Yenilikleri, denemeyi ve değişimi seven Alice Guy-Blaché westernden komediye, dramdan savaş filmine, polisiyeden belgesele kadar hemen her türde filmler yapar, aktör ve aktristleri (o zamanlar hiç olmadığı biçimde) gösterişli şovlar yapmaya zorlar. Öyle ki aktrist Winnie Burns onunla birlikte kement atmayı, kaplanlara sarılmayı, ateşli oklar atmayı ve fil sürmeyi öğrenir. Özel efektler açısından da cesur ve yenilikçi olan Alice, çağdaşları maketlerle çalışmaya devam ederken bir filminde gerçek bir tekneyi havaya uçuracak kadar ileri gider. Yaşamı boyunca binden fazla film yapmış, pek çoğunda kadınları merkeze almış olan Alice Guy-Blaché’nin toplumsal cinsiyet üzerine bolca düşündüğü âşikar. 1906’da çektiği Les Résultats du Féminisme’de (Feminizmin Sonuçları) bugün dahi sık sık kullanılan bir anlatı biçimi olan yer değiştirmeyi kullanarak toplumsal cinsiyet rollerine bir bakış sunar. Son olarak idam cezası, demokrasi, yoksulluk gibi temaları gündeme getirdiği bir dizi film yönetir. Uzun metraj filmlerin yapılmaya başlamasıyla değişen endüstriye de uyum sağlar fakat endüstrinin dağıtım tekeli bir süre sonra işlerinin kötü gitmesine yol açar. Solax’ın kötü durumunun yanı sıra evliliği ve sağlığı da kötüleşmeye başlar.
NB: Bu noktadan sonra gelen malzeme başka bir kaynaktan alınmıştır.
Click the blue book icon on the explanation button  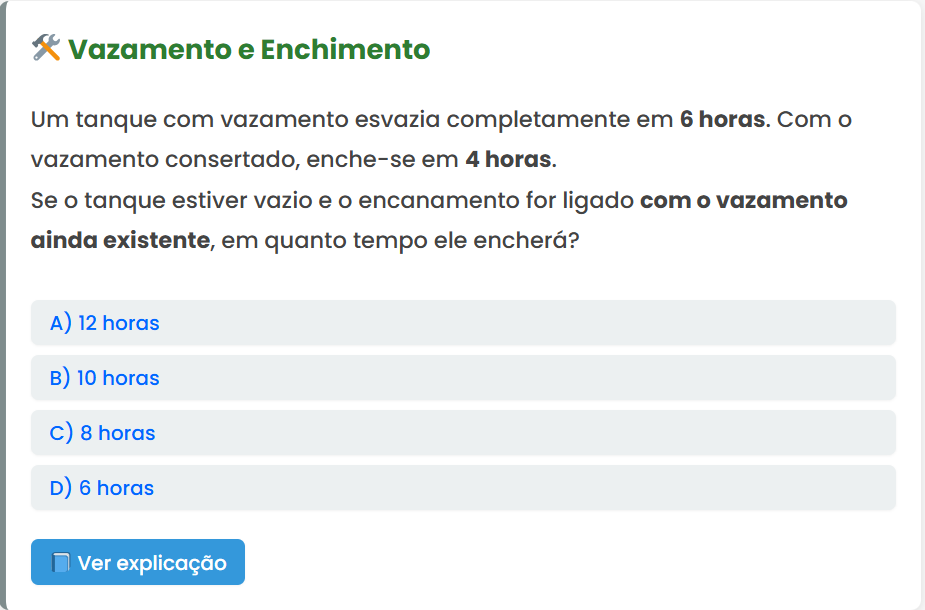click(x=60, y=563)
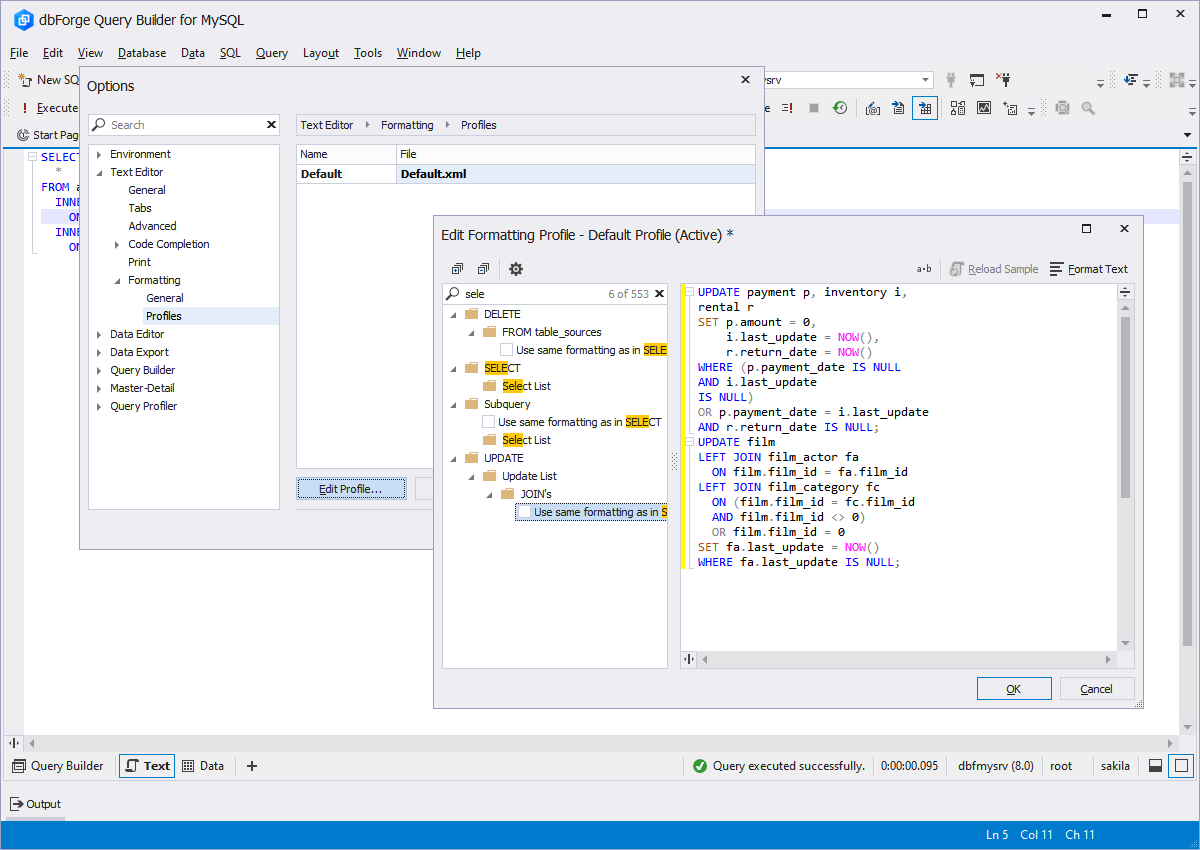Open the Database menu
Screen dimensions: 1200x850
141,53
Bir süre sonra Solax’ı satmak zorunda kalır, kocasından ayrılarak çocukları ile birlikte 1922’de Fransa’ya döner ama bir daha asla sinema sektöründe çalışamaz; endüstri kapılarına kadınlara tamamen kapatmıştır. İki çocuğuyla döndüğü Fransa’da geçimini sağlamak için çocuk kitapları yazar. 1964 yılında ABD’ye dönerek kızının yanında yaşamaya başlayan Alice Guy, 1968 yılında New Jersey’de bir huzurevinde hayata gözlerini kapadığında arkasından tek bir gazete ilanı ya da haberi de yayınlanmaz.

 

Sinemanın öncüsü erkeklerin isimleri tarih kitapları ve hafızalarda yerini alırken, binden fazla filmde çalışıp yönetmenlik, senaristlik, yapımcılık ve stüdyo yöneticiliği yapan, sinemada renk, ses, efekt, siyahi oyuncu konularında öncülerden biri olan Alice Guy-Blaché’nin adına sinema tarihinin tümüyle erkek egemen kaynaklarında ya hiç rastlanmaz ya da varlığı dipnotlardaki birkaç cümleden ibarettir. Tanınmış sinema tarihçisi Georges Sadoul, 1965 yılında yayınlanan Dictionnaire des Cinéastes (Sinemacılar Sözlüğü) adlı çalışmasında Alice için şunları yazar: “… aslen Leon Gaumont’nun sekreteriydi. Blaché, müşterilere film ekipmanı yapan Gaumont ile çalışırken, sunum amaçlı kısa filmler çekiyordu. İlk filmi La Fée Aux Choux’yu, Méliès’nin filminden aylar önce, 1896’da çekti. Böylece tarihin ilk kadın film yönetmeni oldu.” Ancak aynı kitapta, kurmaca filmin “babası” olarak Méliès gösterilir. Oysa Alice’in Méliès’den önce çektiği, bir Fransız fablından esinlendiği Lahana Perisi sinema tarihinin ilk kurmaca filmidir, Alice Guy Blaché de sadece “ilk kadın sinemacı” değil, kurmaca film yapan ilk sinemacıdır.

 

Alice Guy-Blaché’nin sinema tarihindeki yeri ve öncü üretimi ancak 1970’lerin feminizm dalgası sonrası görünür kılınır ve resmi kayıtların en an iki katı film yaptığı ortaya çıkarılır. Son yıllarda adı ait olduğu yere eklenmeye başlamış olsa da Alice Guy-Blaché’nin hikâyesi bugün hâlâ sinema endüstrisinde neden bu kadar az kadının kendine yer bulabildiği üzerine düşünmek için iyi bir başlangıç olabilir. Sinema sektörünün her anlamda kadınların kendilerini özgürce ifade edebilecekleri bir alan olması dileğiyle.